Main Ingredients:
Eggplant: 1; Tomato Sauce: 20g; Tomato: 1.
Additional Ingredients:
Starch: 20g; Salad Oil: 15ml; Sugar: 2g; Garlic: 3 cloves; Salt: 3g.
Flavor: Sweet and Sour; Cooking Method: Steaming; Time: 30 minutes; Difficulty: Moderate.
Detailed Steps for Cooking Eggplant Lanterns
Cut the eggplant into sections, about 4-5cm in length, place two toothpicks on each side of the eggplant section (to prevent it from breaking). Then cut into groups of 6 slices.
Wash the tomato and dice it finely.
Apply a thin layer of starch in the gaps of the eggplant with your fingers.

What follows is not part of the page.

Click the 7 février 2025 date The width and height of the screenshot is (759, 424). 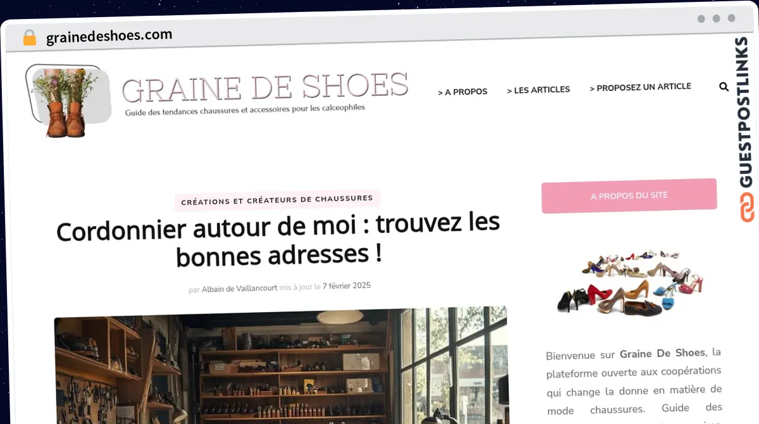pos(347,286)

Stuff the diced tomatoes into the gaps of the eggplant.
Place the eggplant boxes in a porcelain dish and then on a steaming tray with holes. Set the steamer to normal steaming mode, 100 degrees, and steam for 8 minutes.
Heat oil in a pan, sauté minced garlic until fragrant, then add tomato sauce, salt, and sugar to season. Bring to a boil and then turn off the heat.
Pour the boiled sauce over the eggplants and serve.